Title:Therapeutic Angiogenesis by Gene Therapy for Critical Limb Ischemia: Choice of Biological Agent
Volume: 14
Issue: 1
Author(s): Fumihiro Sanada, Yoshiaki Taniyama, Junya Azuma, Ikeda-Iwabe Yuka, Yasuhiro Kanbara, Masaaki Iwabayashi, Hiromi Rakugi and Ryuichi Morishita
Affiliation:
Keywords:
Clinical limb ischemia, fibroblast growth factor, gene therapy, hepatocyte growth factor, peripheral artery disease,
therapeutic angiogenesis, vascular endothelial growth factor.
Abstract: Peripheral artery disease (PAD) is caused by atherosclerosis, hardening and narrowing arteries over time due to
buildup of fatty deposit in vascular bed called plaque. Severe blockage of an artery of the lower extremity markedly reduce
blood flow, resulting in critical limb ischemia (CLI) manifested by a variety of clinical syndromes including rest
pain in the feet or toes, ulcer and gangrene with infection. Despite significant advances in clinical care and interventions
for revascularization, patients with CLI remain at high risk for amputation and cardiovascular death. To overcome this
unmet need, therapeutic angiogenesis using angiogenic growth factors has evolved in an attempt to increase blood flow in
ischemic limb. Initial animal studies and phase I clinical trials with vascular endothelial growth factor (VEGF) or fibroblast
growth factor (FGF) demonstrated promising results, inspiring scientists to progress forward. However, more rigorous
phase II and III clinical trials have failed to demonstrate beneficial effects of these angiogenic growth factors to date.

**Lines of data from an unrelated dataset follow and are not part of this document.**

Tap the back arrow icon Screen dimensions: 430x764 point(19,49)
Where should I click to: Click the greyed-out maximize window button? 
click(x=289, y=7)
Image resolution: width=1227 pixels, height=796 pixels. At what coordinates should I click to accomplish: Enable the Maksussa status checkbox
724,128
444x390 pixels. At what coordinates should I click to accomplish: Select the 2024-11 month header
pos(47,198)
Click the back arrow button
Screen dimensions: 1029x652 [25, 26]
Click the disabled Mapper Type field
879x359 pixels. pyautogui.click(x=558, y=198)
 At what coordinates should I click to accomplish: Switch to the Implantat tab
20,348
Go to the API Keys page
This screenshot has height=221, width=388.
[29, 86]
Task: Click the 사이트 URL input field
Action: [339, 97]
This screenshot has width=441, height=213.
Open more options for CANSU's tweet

Recently, two multicenter, double-blind, placebo-controlled clinical trials in Japan (phase III) and US (phase II) demonstrated
that hepatocyte growth factor (HGF) gene therapy for CLI significant improved primary end points and tissue oxygenation
up to two years in comparison to placebo. These clinical results implicate a distinct action of HGF on cellular
processes involved in vascular remodeling under pathological condition. This review presents data from phase I-III clinical
trials of therapeutic angiogenesis by gene therapy in patients with PAD. Further, we discuss the potential explanation
for the success or failure of clinical trials in the context of the biological mechanisms underlying angiogenesis and vascular
remodeling, including cellular senescence, inflammation, and tissue fibrosis.